You cannot embargo an idea. The mathematical foundations of deep learning are in published papers, textbooks, and open-source repositories. The architectural innovations that made DeepSeek competitive were published in research papers that anyone can read. The weights of open-source models, including DeepSeek's own, can be downloaded and fine-tuned anywhere with sufficient compute. What the export controls have succeeded in doing is signalling military intent, poisoning the well of international research collaboration, and ensuring that every major power now treats AI development as a matter of national survival rather than a shared civilisational project. The culture of AI research twenty years ago was one of the most internationally collaborative scientific communities in the world. That culture is being deliberately dismantled, and the people dismantling it are acting rationally within the logic of great-power competition. That logic is the problem.

In WarGames, the WOPR computer runs through every possible nuclear war scenario and eventually concludes: "A strange game. The only winning move is not to play." The line has become a cliché, but the underlying insight is exact. Nuclear deterrence worked because both sides understood that winning meant losing. The AI competition has not yet produced that recognition, because the stakes feel lower: no one dies immediately when a frontier AI model trains in Beijing rather than San Francisco. But the trajectory matters. The competitive dynamic being established now, in which AI capability is a military asset to be hoarded and restricted, is building toward a world in which the technology's development is governed entirely by geopolitical rivalry rather than by any consideration of what is actually good for the people it affects.

The workers whose jobs AI eliminates are not primarily concerned with whether the model doing it was trained in China or California.
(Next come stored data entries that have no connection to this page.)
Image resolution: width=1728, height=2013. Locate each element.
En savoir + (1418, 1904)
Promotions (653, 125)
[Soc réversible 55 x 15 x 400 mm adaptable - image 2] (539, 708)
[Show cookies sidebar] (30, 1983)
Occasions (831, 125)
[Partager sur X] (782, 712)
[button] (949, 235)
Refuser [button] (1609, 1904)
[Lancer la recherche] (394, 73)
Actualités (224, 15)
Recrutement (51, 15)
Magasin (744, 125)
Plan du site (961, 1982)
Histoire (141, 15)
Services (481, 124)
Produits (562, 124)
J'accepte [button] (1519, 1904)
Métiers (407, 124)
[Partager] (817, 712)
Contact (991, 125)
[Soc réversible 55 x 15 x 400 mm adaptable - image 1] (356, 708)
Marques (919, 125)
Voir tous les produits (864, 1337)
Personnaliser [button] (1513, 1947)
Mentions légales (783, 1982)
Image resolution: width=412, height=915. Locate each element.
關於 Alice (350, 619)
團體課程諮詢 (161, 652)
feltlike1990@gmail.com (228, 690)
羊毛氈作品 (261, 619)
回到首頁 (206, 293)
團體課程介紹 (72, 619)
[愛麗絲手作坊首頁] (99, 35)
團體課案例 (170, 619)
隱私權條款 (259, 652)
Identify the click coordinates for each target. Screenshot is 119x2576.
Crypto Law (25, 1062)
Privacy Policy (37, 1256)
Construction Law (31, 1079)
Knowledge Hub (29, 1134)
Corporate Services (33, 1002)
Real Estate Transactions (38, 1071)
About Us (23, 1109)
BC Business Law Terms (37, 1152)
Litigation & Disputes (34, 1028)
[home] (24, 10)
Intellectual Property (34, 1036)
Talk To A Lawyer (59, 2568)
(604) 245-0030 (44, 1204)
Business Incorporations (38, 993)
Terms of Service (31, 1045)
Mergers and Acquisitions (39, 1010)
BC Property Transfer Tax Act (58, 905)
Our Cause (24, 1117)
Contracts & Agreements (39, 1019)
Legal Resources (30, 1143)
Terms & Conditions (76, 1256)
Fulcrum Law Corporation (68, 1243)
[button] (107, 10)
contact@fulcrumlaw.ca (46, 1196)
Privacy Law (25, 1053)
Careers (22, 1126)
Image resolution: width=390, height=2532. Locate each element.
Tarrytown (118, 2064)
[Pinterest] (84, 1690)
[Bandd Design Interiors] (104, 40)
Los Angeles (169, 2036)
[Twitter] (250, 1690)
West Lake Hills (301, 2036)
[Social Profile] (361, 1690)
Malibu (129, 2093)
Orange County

The economic displacement I have been writing about since before most people were taking this seriously does not care about export control jurisdiction. The labour-income loop that is breaking down as AI labour costs approach zero breaks the same way whether the AI was built on Huawei chips or NVIDIA chips. The arms race between Washington and Beijing over who controls frontier AI is a competition over who gets to manage the disruption, not a competition over whether the disruption happens. It is happening regardless. The workers bearing the cost are watching both governments compete over strategic control of the technology while neither government has anything coherent to say about the economic consequences for ordinary people.

I do not think the export controls will be lifted. I do not think the decoupling will reverse. The political incentives are too strong and the security bureaucracies too large. What I think is that we are watching the encryption wars happen again, in slow motion, with higher stakes, and that in twenty years we will have a complete Chinese AI ecosystem that is fully independent of the American one, a chilled international research culture, and no more capability to govern the technology globally than we have now. The only winning move, as WOPR worked out, is not to play. We are playing anyway.